== EXTRACT PROVIDED

Big O Notation - what does the natural number M and constant factor C mean?

Question

I understand what is Big O Notation when it comes to identifying the complexity or worst case based on a code excerpt.

In class, I was taught that when it comes to complexity and Big O Notation, we ignore small arguments n that are below M and constant factors C.

This was given to me in class:

In Big-Oh notation. Let f be a function from N to the positive reals. (Think of f(n) as the running time for an argument of size n. It could be worst case or it could be average case.) Let g be another such function. We say that f ∈ O(g) when there is some natural number M and constant factor C, such that for all n > M, we have f(n) <= C × g(n). In logical symbols: ∃M. ∃C. ∀n > M. f(n) <= C × g(n)

May I know what does this statement mean, specifically:

1. Why do we say :

Let f be a function from N to the positive reals.

2. Why does it mean by:

Let g be another such function.

3. What does it mean by:

We say that f ∈ O(g) when there is some natural number M and constant factor C, such that for all n > M, we have f(n) <= C × g(n). In logical symbols: ∃M. ∃C. ∀n > M. f(n) <= C × g(n)

4. How does these above excerpt relate to ignoring small arguments and constant factors C?

Answer 1

To summarize: C times g eventually dominates f.

1 & 2.

Let f be a function from N to the positive reals. (Think of f(n) as the running time for an argument of size n. It could be worst case or it could be average case.) Let g be another such function.

OK: f and g are functions from the natural numbers (N) to the positive reals. Why from natural numbers? We are assuming the size of the argument is something we can precisely specify. A natural number is something we can precisely specify. A real number is not. Why to the positive reals? We are assuming the running time is not necessarily something we can precisely specify.

But what's important here is actually not what is being said but what is being not said. Nobody said f is a monotonically increasing, or that g is a polynomial, or whatever. All we know is that f and g are functions. That is almost all there is to it. Yes, they map from naturals to positive reals, but this is a pretty small restriction as far as restrictions go. So the point here is: there are many, many functions f and g to choose from. The only somewhat important restriction is that there are many more reals than naturals.

3.

We say that f ∈ O(g) when there is some natural number M and constant factor C, such that for all n > M, we have f(n) <= C × g(n). In logical symbols: ∃M. ∃C. ∀n > M. f(n) <= C × g(n)

M and C are constants. We choose M and C, and we are done. The important point here is that there is at least one M and at least one C that satisfies the sentence. Not: any M nor any C. The statement is that there is at least one such M and C.

n, on the other hand, is not a constant. We can choose n to be any number so long as it is bigger than M. The statement says that for any choice of n (bigger than M), at least one value of C can be found, so that if you multiply g(n) by C, this product will be bigger than f(n). It doesn't matter what n is, as long as it's bigger than M.

The reason we consider the constants M and C becomes clear when we suppose one of the restrictions were lifted. Suppose the statement said nothing about M:

We say that f ∈ O'(g) when there is some constant factor C, such that for all n, we have f(n) <= C × g(n). In logical symbols: ∃C. ∀n f(n) <= C × g(n)

====

INSTRUCTION 1:
What are the numbered questions the asker poses in the Big O thread? Give each one with the statement it refers to, if it has one.
INSTRUCTION 2:
Can you print the passage of the Big O thread starting with "M and C are" and going on through "such M and C."?

== GIVEN MATERIAL

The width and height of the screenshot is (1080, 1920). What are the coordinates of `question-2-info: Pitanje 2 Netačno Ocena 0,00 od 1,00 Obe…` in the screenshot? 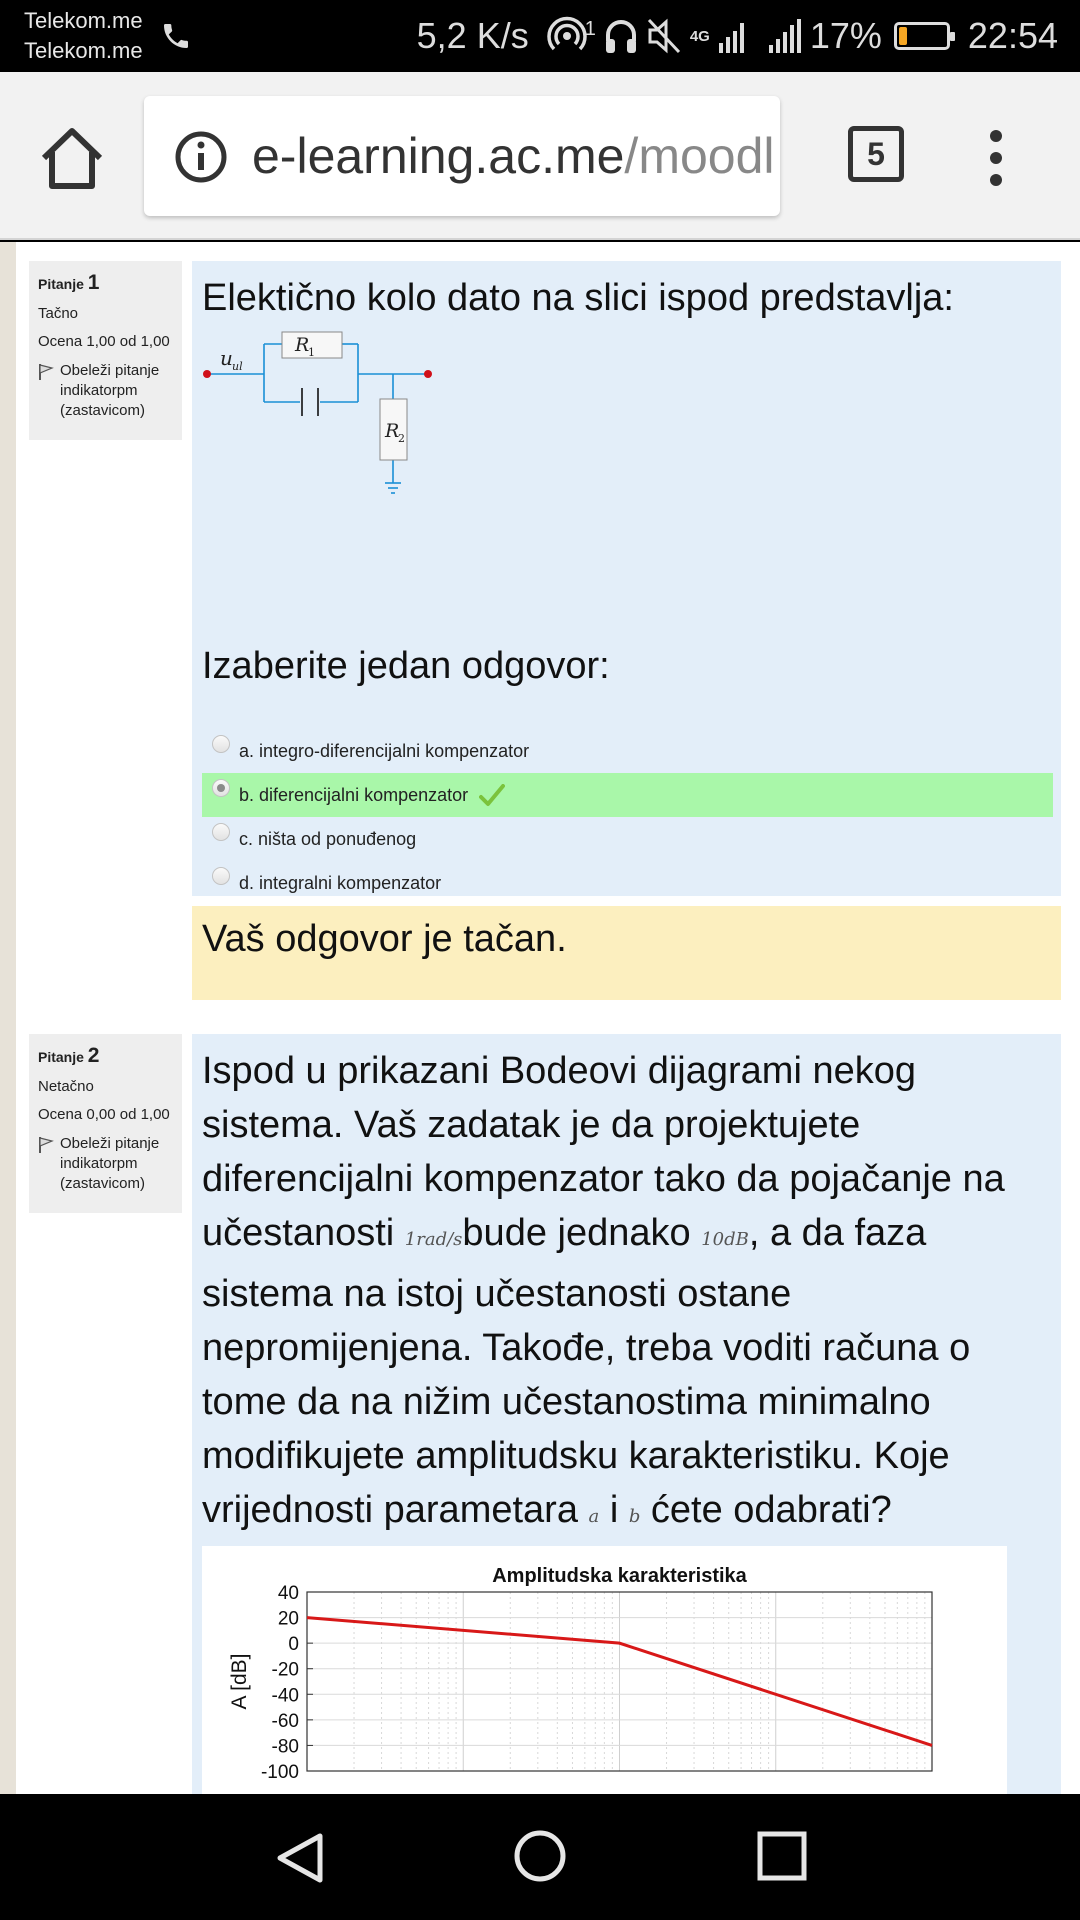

====

ANSWER SECTION 1:
1. Why do we say: "Let f be a function from N to the positive reals."
2. Why does it mean by: "Let g be another such function."
3. What does it mean by: "We say that f ∈ O(g) when there is some natural number M and constant factor C, such that for all n > M, we have f(n) <= C × g(n). In logical symbols: ∃M. ∃C. ∀n > M. f(n) <= C × g(n)"
4. How does these above excerpt relate to ignoring small arguments and constant factors C?

ANSWER SECTION 2:
M and C are constants. We choose M and C, and we are done. The important point here is that there is at least one M and at least one C that satisfies the sentence. Not: any M nor any C. The statement is that there is at least one such M and C.